Zahra Mansoor’s solo exhibition entitled “fanaa is the eclipse” was presented at Sanat Gallery, thoughtfully curated by Noor Ahmed. The title Fanaa is the Eclipse evokes the layered meanings of fanaa, a term that denotes mortality, vanishing, and self-annihilation, as well as the literary and mystical idea of being consumed by intense emotion, often love, to the point of dissolution. In the context of Zahra Mansoor’s exhibition, fanaa captures the frailty and impermanence of the body, the way desire and attachment can simultaneously sustain and erode the self and how figures appear to dissolve into their surroundings, their outlines softened and indistinct. The notion of the eclipse amplifies this reading: just as an eclipse temporarily obscures the sun or moon, the exhibition stages moments of vanishing, where identity and desire are partially hidden, partially revealed and always in flux. Through this interplay of disappearance and illumination, Mansoor enacts a meditation on the self-consuming intensity of love and longing, positioning fanaa as a condition of existential intensity.
Mansoor returns insistently to recurring figures and symbols, most notably the female body, the moon and scenes of intimate encounter, constructing a visual language that resists linear narration in favour of cyclical time, mnemonic slippage and recurrence. The body of work reads as a labour of love and friendship, an intimate articulation of desire that is both personal and collective. In the context of South Asia and Pakistan specifically, where desire is often suppressed or rendered precarious, Mansoor’s repeated figures and gestures of intimacy carry the weight of what cannot be openly expressed. The exhibition transforms these private acts, touch, gaze, longing, into a space of visibility, insisting on the persistence of desire even under conditions of social constraint. Repetition here is both a strategy and a survival mechanism: it registers the persistence of emotional life despite erasure, censoring or disapproval.

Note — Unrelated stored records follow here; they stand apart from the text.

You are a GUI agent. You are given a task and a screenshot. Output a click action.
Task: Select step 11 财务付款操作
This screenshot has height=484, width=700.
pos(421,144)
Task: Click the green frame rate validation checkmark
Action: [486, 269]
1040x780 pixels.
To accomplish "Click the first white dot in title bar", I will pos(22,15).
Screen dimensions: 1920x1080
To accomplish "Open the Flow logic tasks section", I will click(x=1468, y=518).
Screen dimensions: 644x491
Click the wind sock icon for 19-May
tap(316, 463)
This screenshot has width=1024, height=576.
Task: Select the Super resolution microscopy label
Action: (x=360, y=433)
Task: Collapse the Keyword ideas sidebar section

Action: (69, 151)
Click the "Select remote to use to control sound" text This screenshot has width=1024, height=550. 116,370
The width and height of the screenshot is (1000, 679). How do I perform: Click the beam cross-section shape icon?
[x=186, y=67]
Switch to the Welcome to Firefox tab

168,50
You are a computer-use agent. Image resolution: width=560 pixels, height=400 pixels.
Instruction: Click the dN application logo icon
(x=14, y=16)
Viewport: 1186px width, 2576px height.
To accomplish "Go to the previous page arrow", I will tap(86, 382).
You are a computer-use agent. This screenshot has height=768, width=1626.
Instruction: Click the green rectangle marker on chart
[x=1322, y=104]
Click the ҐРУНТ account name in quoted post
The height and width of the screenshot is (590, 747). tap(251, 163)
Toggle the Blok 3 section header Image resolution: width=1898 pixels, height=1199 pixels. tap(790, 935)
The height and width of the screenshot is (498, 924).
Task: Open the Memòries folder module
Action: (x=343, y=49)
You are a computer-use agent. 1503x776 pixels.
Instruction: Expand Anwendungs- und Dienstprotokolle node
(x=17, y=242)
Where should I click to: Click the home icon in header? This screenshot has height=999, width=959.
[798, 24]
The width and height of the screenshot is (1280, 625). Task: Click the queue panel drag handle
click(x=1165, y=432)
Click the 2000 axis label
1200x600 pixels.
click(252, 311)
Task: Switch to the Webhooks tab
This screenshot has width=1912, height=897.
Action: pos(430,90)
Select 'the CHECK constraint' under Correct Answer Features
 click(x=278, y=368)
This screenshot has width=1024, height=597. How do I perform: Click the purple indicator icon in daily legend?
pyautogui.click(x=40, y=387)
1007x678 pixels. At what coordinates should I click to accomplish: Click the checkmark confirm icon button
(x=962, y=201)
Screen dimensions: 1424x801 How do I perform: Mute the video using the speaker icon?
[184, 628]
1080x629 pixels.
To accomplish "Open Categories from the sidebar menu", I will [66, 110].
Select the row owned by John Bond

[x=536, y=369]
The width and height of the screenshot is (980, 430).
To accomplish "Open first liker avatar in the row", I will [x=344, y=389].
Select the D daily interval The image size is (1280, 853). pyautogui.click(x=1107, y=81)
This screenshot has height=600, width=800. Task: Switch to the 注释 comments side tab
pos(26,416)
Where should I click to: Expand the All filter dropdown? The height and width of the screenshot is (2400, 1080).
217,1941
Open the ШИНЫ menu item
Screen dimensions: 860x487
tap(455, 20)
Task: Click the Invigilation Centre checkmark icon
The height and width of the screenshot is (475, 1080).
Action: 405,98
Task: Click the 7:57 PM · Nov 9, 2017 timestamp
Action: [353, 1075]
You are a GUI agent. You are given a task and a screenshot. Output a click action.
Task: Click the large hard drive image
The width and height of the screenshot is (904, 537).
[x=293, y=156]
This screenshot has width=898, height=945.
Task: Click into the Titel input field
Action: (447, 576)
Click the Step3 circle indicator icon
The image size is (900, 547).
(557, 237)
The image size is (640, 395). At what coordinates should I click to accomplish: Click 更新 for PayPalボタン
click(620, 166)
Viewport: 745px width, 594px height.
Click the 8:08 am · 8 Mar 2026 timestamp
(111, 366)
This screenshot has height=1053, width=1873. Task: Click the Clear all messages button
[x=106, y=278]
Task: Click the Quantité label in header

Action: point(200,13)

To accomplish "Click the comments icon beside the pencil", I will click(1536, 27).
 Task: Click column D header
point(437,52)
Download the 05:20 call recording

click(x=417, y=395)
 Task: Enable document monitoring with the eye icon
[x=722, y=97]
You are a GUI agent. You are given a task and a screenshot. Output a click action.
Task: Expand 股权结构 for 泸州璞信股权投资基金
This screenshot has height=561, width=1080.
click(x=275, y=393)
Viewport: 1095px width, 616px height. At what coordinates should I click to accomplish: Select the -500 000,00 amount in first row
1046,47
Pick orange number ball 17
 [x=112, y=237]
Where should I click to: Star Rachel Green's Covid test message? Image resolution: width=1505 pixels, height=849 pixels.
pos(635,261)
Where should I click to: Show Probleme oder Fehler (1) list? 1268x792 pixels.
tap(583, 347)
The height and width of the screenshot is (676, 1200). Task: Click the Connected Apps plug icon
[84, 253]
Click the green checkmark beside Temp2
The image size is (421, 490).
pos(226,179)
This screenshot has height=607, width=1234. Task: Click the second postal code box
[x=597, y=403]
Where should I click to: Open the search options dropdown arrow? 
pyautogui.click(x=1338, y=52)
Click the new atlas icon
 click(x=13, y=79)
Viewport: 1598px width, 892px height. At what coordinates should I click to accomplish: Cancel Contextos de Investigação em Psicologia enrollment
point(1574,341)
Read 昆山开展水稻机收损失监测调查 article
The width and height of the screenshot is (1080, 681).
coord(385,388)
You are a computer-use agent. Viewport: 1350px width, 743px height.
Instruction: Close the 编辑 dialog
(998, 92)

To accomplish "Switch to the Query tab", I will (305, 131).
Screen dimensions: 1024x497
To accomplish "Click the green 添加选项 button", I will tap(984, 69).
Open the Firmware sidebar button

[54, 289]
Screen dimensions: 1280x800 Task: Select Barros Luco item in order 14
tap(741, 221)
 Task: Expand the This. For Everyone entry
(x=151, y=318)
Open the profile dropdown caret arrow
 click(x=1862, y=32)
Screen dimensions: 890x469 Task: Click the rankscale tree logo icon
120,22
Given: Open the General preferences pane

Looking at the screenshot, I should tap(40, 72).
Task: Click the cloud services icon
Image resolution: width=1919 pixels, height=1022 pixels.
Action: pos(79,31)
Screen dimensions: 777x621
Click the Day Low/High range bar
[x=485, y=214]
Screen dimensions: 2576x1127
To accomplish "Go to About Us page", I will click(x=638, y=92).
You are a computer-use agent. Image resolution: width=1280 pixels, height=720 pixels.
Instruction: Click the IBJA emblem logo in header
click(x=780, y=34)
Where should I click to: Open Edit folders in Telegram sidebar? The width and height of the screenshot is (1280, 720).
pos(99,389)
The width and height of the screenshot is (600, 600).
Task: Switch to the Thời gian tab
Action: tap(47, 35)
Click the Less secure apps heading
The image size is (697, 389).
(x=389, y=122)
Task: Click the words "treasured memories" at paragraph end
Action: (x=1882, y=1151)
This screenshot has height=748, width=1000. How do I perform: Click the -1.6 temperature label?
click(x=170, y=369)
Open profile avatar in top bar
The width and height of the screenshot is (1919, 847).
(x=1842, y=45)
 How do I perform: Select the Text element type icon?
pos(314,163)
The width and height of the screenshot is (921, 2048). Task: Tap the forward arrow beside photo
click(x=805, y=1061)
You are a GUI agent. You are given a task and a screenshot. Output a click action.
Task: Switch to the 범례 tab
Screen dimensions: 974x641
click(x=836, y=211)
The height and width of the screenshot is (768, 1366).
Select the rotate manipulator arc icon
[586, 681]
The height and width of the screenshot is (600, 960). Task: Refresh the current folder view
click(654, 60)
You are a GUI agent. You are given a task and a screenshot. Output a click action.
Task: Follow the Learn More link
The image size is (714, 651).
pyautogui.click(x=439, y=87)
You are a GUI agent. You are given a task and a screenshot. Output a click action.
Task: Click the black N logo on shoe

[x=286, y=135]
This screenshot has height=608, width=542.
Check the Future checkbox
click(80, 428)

Central to the exhibition is the articulation of the female body through a softer gaze. The body is presented as a carrier of sensation, memory and desire, but the ambiguity destabilizes fixed identity, aligning the work with feminist critiques of representation that resist coherent or consumable subjecthood. In doing so, Mansoor’s practice can be read in dialogue with Laura Mulvey’s seminal work on the “male gaze,” which critiques the objectifying cinematic framing of women. While Mulvey identifies the gaze as a mechanism of patriarchal control, Mansoor’s work reorients this dynamic: the female body becomes an agent of looking as well as being looked at, creating a space where desire is expressed on the artist’s terms and the subjectivity of the depicted figures is prioritized over voyeuristic consumption.
The repeated appearance of the moon functions as a structuring motif rather than a singular symbol. Its varying scale and placement evoke the persistence of desire across time. The moon’s presence underscores the exhibition’s concern with circularity: the idea that personal histories, romantic attachments and political conditions are lived as spirals.
Mansoor’s engagement with archetypes, romantic women, intimate domestic scenes, gestures of care, signals a critical awareness of how narratives of love and femininity are historically inherited and reinscribed. Mansoor inhabits these tropes fully, exposing the perversity of pleasure that emerges through repetition. The works suggest that intimacy itself can be a site of both comfort and erasure, where the self risks being consumed by attachment. This ambivalence recalls literary and psychoanalytic conceptions of desire as a force that destabilizes boundaries, drawing the subject toward dissolution rather than fulfillment.
Themes of mortality, vanishing and frailty permeate the exhibition. Figures appear to dissolve into their surroundings, their outlines softened by layered washes and eroded edges. This visual instability reinforces the sense of impermanence that runs through the work: bodies are not fixed entities but transient forms, perpetually at risk of disappearance.
Noor Ahmed’s curatorial framework foregrounds intimacy. The decision to hang some works away from fixed walls allows viewers to encounter the reverse of the canvases, the visibility of the back of the canvases subtly destabilizes the autonomy of the image. What is typically concealed becomes part of the viewing experience. This gesture resonates conceptually with Mansoor’s thematic concerns, just as her figures oscillate between revelation and obscurity, the works themselves hover between visibility and vulnerability. The draped fabric, suggestive of veiling, further complicates the politics of concealment and disclosure. It produces a spatial rhythm of partial visibility, echoing the exhibition’s dreamlike logic in which clarity is always deferred and forms appear in states of emergence.
Mansoor’s exhibition challenges dominant expectations of what contemporary art should do, refusing immediacy, clarity or resolution. Mansoor positions desire, memory and the female body as sites of ongoing negotiation. Through her engagement with the gaze, the exhibition reclaims the act of looking for women, offering a counterpoint to Mulvey’s critique of patriarchal visuality. The exhibition insists on returning. In doing so, it articulates a quietly rigorous meditation on how intimacy, history, and subjectivity are continuously re-lived, re-imagined and re-inscribed.